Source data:
- - -
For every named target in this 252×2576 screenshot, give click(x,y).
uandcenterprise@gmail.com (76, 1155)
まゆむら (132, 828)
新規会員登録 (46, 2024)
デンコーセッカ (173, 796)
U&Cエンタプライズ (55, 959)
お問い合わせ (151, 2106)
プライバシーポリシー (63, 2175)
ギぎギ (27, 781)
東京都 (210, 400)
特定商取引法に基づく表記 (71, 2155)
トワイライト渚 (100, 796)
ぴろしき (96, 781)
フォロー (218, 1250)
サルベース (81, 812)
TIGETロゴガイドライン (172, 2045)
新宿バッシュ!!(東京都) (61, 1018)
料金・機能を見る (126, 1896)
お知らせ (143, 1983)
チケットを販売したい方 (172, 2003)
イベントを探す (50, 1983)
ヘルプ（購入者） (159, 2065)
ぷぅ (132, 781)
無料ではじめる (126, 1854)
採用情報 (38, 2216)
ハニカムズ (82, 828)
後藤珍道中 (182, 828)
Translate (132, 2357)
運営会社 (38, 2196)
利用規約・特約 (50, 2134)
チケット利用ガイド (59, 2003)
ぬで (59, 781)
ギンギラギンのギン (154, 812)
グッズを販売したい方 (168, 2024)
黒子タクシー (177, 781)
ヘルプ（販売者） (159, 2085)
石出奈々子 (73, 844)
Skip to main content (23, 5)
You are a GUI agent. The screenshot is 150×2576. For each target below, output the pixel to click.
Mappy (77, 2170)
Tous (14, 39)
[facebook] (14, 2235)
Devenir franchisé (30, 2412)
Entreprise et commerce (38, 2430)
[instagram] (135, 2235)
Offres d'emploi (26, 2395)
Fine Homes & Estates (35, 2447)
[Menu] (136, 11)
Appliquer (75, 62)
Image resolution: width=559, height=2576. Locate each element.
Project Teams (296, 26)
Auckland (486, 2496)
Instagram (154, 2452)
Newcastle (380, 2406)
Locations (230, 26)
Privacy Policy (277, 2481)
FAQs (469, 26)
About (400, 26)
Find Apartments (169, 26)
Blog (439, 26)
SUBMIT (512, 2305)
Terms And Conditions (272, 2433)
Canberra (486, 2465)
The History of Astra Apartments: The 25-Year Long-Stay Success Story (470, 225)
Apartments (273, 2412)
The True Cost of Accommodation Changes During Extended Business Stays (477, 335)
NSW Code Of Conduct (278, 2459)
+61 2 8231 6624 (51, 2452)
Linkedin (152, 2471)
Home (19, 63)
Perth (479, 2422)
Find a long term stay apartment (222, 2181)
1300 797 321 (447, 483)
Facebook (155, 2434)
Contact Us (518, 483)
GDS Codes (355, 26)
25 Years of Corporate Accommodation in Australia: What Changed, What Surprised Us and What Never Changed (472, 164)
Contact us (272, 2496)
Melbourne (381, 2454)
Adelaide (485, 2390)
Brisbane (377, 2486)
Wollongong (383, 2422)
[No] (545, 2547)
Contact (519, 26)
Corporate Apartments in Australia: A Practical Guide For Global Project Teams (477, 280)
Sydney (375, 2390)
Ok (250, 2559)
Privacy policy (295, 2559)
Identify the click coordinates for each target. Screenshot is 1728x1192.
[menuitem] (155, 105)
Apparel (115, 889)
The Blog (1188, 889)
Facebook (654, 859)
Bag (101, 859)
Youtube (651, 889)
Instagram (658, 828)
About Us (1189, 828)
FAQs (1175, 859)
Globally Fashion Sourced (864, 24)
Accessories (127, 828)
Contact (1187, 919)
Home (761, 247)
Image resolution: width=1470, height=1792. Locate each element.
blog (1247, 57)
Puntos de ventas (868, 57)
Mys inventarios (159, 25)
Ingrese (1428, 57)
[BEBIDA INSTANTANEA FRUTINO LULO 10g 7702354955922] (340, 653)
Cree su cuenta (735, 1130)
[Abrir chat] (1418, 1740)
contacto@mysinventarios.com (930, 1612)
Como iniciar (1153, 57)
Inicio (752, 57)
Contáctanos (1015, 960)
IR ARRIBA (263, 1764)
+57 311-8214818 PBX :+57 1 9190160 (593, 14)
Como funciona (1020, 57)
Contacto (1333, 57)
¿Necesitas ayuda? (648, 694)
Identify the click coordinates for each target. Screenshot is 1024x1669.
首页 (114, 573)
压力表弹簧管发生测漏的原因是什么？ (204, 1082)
- - -
> _Task brief_
Beginning at the line with "まゆむら (132, 828)" and ending at the line with "Skip to main content (23, 5)", reproduce each line of the data above exactly, and add no other lines.

> _Answer box_
まゆむら (132, 828)
新規会員登録 (46, 2024)
デンコーセッカ (173, 796)
U&Cエンタプライズ (55, 959)
お問い合わせ (151, 2106)
プライバシーポリシー (63, 2175)
ギぎギ (27, 781)
東京都 (210, 400)
特定商取引法に基づく表記 (71, 2155)
トワイライト渚 (100, 796)
ぴろしき (96, 781)
フォロー (218, 1250)
サルベース (81, 812)
TIGETロゴガイドライン (172, 2045)
新宿バッシュ!!(東京都) (61, 1018)
料金・機能を見る (126, 1896)
お知らせ (143, 1983)
チケットを販売したい方 (172, 2003)
イベントを探す (50, 1983)
ヘルプ（購入者） (159, 2065)
ぷぅ (132, 781)
無料ではじめる (126, 1854)
採用情報 (38, 2216)
ハニカムズ (82, 828)
後藤珍道中 (182, 828)
Translate (132, 2357)
運営会社 (38, 2196)
利用規約・特約 (50, 2134)
チケット利用ガイド (59, 2003)
ぬで (59, 781)
ギンギラギンのギン (154, 812)
グッズを販売したい方 (168, 2024)
黒子タクシー (177, 781)
ヘルプ（販売者） (159, 2085)
石出奈々子 (73, 844)
Skip to main content (23, 5)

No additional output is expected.